本申请属于生物传感器技术领域，具体地，本申请提供了一种双标记石墨烯场效应晶体管的制备及其在miRNA检测中的应用。

背景技术

miRNA调控网络在人体的生长、代谢、免疫防御等一系列的生命过程中起着重要的作用。大多数疾病的发生发展过程中，miRNA表达水平的变化与疾病的诊断、分期、治疗及预后判断等有着密切的联系。此外，miRNA的异常表达还可见于一些感染性疾病、急性组织创伤、免疫紊乱相关疾病等。因此，对miRNA快速、准确的检测在疾病的预防、诊断、治疗及预后判断等方面发挥重要的作用。然而，传统的miRNA检测方法主要为Northern blotting、微阵列分析及qRT-PCR法。其中Northern blotting曾被认为是miRNA检测的金标准方法，然而由于其比较耗时、样品消耗大且灵敏度不高使得其未得到广泛的应用，不能实现对miRNA超敏定量测定。miRNA微阵列技术具有高通量分析的能力，但同时受制于灵敏度低、反应时间长等缺点，也未得到大面积的推广。
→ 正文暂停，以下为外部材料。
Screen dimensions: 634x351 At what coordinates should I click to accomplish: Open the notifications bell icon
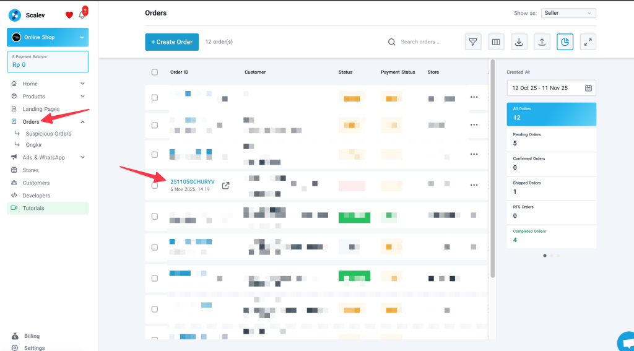82,15
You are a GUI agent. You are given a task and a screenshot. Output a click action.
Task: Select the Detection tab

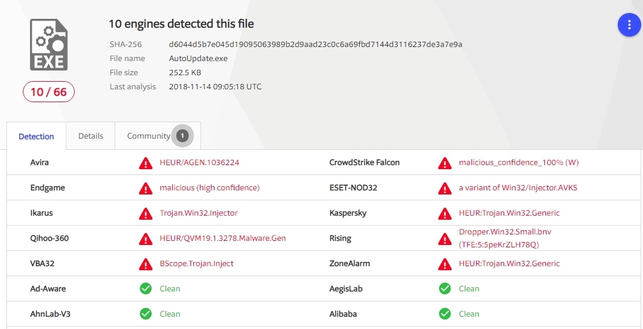click(36, 137)
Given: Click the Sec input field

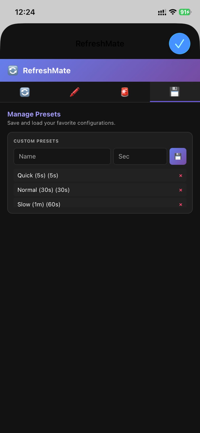Looking at the screenshot, I should coord(140,156).
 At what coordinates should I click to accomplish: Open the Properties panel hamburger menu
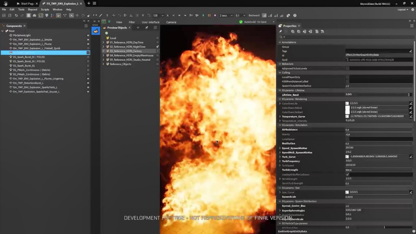tap(412, 26)
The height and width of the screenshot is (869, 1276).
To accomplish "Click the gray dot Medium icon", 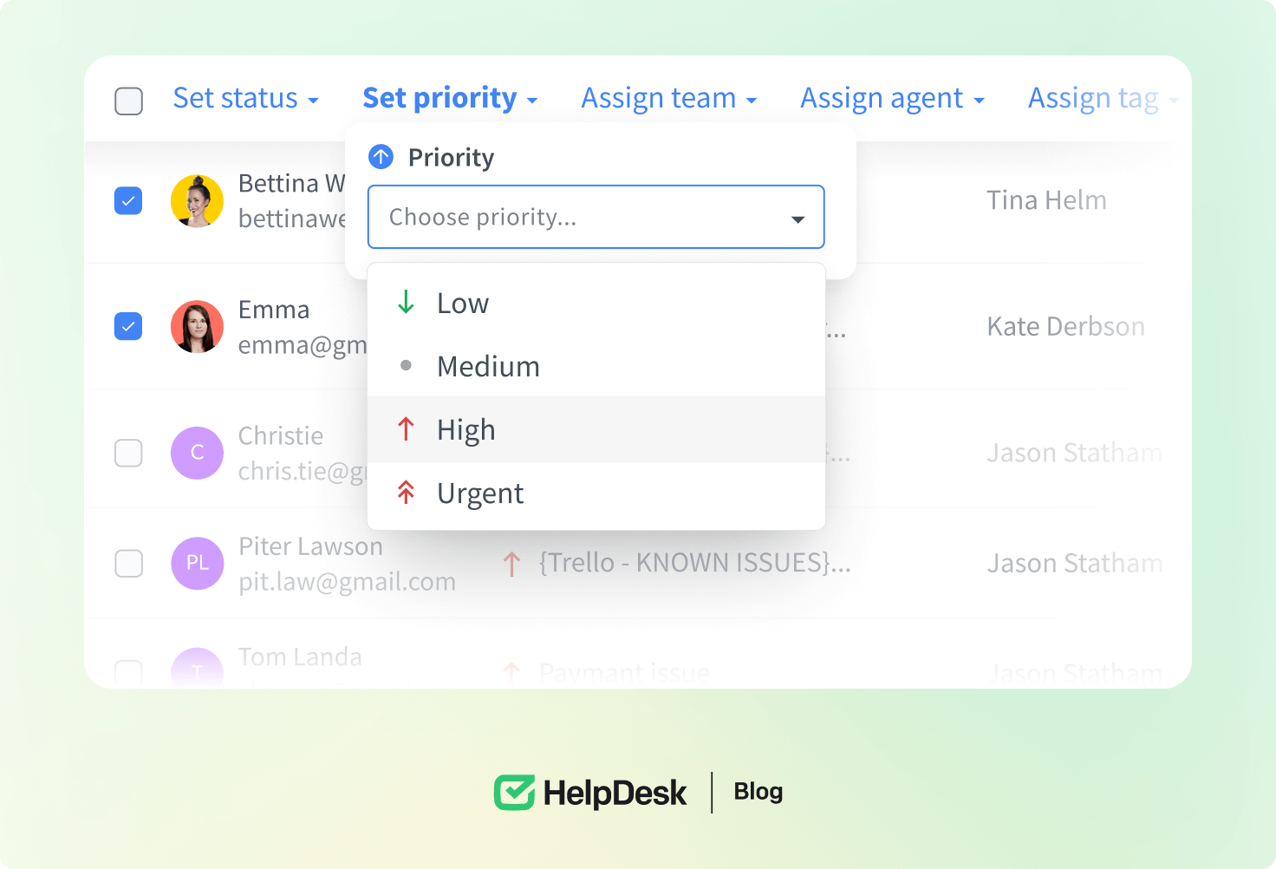I will [406, 366].
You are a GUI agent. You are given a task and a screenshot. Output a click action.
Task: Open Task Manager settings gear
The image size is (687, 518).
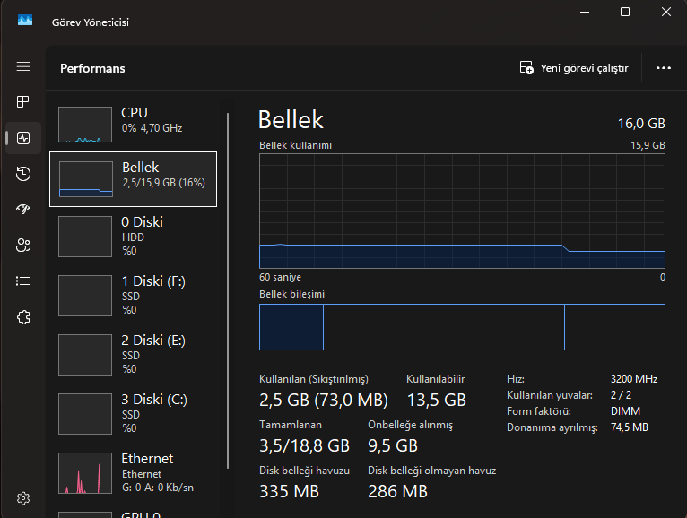(23, 498)

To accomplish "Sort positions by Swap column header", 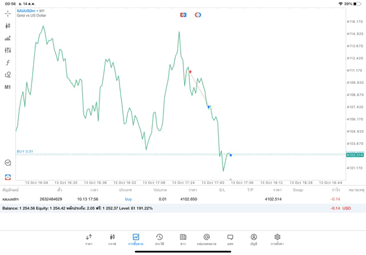I will pos(297,189).
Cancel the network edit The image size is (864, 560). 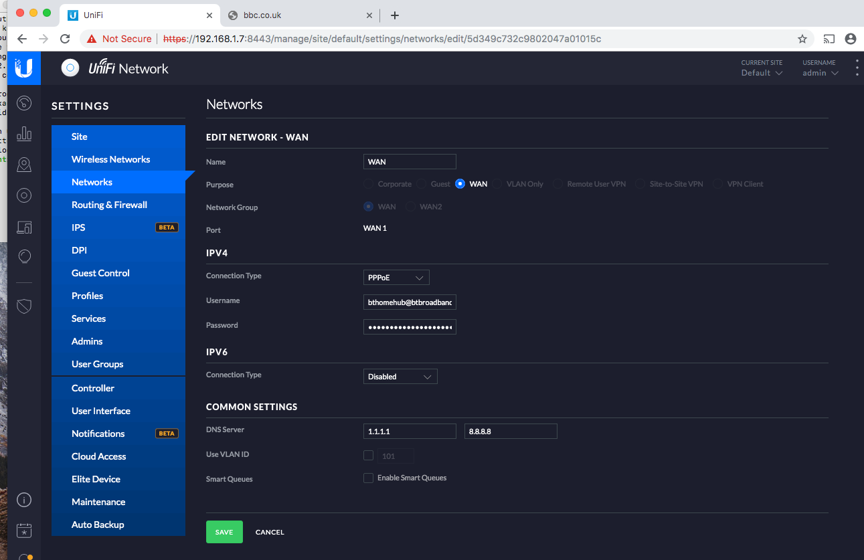coord(270,532)
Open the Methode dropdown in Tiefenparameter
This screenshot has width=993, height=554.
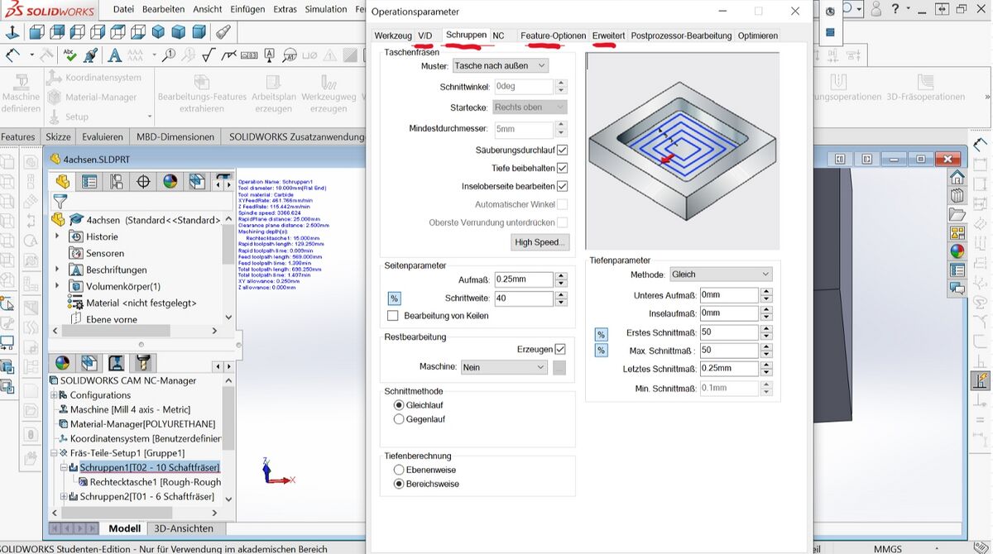(x=721, y=275)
至于qRT-PCR法，虽然足够灵敏，但存在操作复杂、耗时较长且依赖高昂仪器等缺点，同时由于miRNA的链比较短，因此很难设计引物来区分较为相似的miRNA序列，在miRNA测定中也具有一定的缺陷。因此亟需开发新的miRNA检测方法来满足临床上日益增高的需求。

场效应晶体管(FET)生物传感器是近年来最具潜力的生物传感器之一，因为它在检测样本时具有超灵敏和快速等特点。另外，FET芯片易于微型化和集成化，因此在实际应用方面具有更加广阔的空间。其中石墨烯场效应晶体管(GFET)充分利用了石墨烯的大的比表面积，导电性能好、电子迁移率高、生物兼容性强以及表面易于功能化等特点，使其成为生物传感器的最佳选择。目前，基于GFET的生物传感器在miRNA上的检测报道相对较少，且其特异性对单碱基错配的miRNA区分较低。双链特异性核酸酶(DSN)是一种能高效识别并酶切完全互补配对的DNA/RNA杂交双链中的DNA链，而对单链DNA和单/双链RNA几乎没有作用的核酸酶，且具有催化效率高，对miRNA的高特异性，放大检测信号等优点，在miRNA的检测中应用广泛。因此，将DSN与GFET可以实现miRNA的高特异性、超敏、快速的检测。同时，考虑到游离DSN从溶液中扩散至GFET表面，尤其是在较低浓度时，需要较长时间，因此对GFET进行DSN和DNA探针的双标记，有望实现miRNA更加快速的测定，为疾病的实时监控提供有力技术支撑。

发明内容

针对上述问题，本申请提供了一种双标记石墨烯场效应晶体管的制备方法及并将其应用在miRNA检测中。对GFET的表面进行双链特异性核酸酶(DSN)和DNA探针的双标记修饰，将DSN酶固定在GFET表面。使DSN周围铺有DNA探针，同时每个DNA探针都在DSN的空间水解范围内。利用双标记的GFET快速测定miRNA的浓度时，向GFET的反应池中加入待测miRNA，其与DSN附近的DNA结合形成异源互补双链后，DSN可迅速水解DNA探针并释放miRNA，释放的miRNA可再次与其它DNA探针结合并引起DNA探针不断水解，进而引起电信号的变化，实现miRNA的放大检测(原理如图1所示)。

一种双标记石墨烯场效应晶体管，其特征在于，所述双标记石墨烯场效应晶体管修饰有双链特异性核酸酶和DNA探针；DSN周围铺有DNA探针，个DNA探针均位于DSN的空间水解范围内。

进一步地，所述双标记石墨烯场效应晶体管包括衬底、功能化的单层石墨烯、源/漏极及反应池；单层石墨烯平铺在衬底表面，源/漏极镀在石墨烯表面。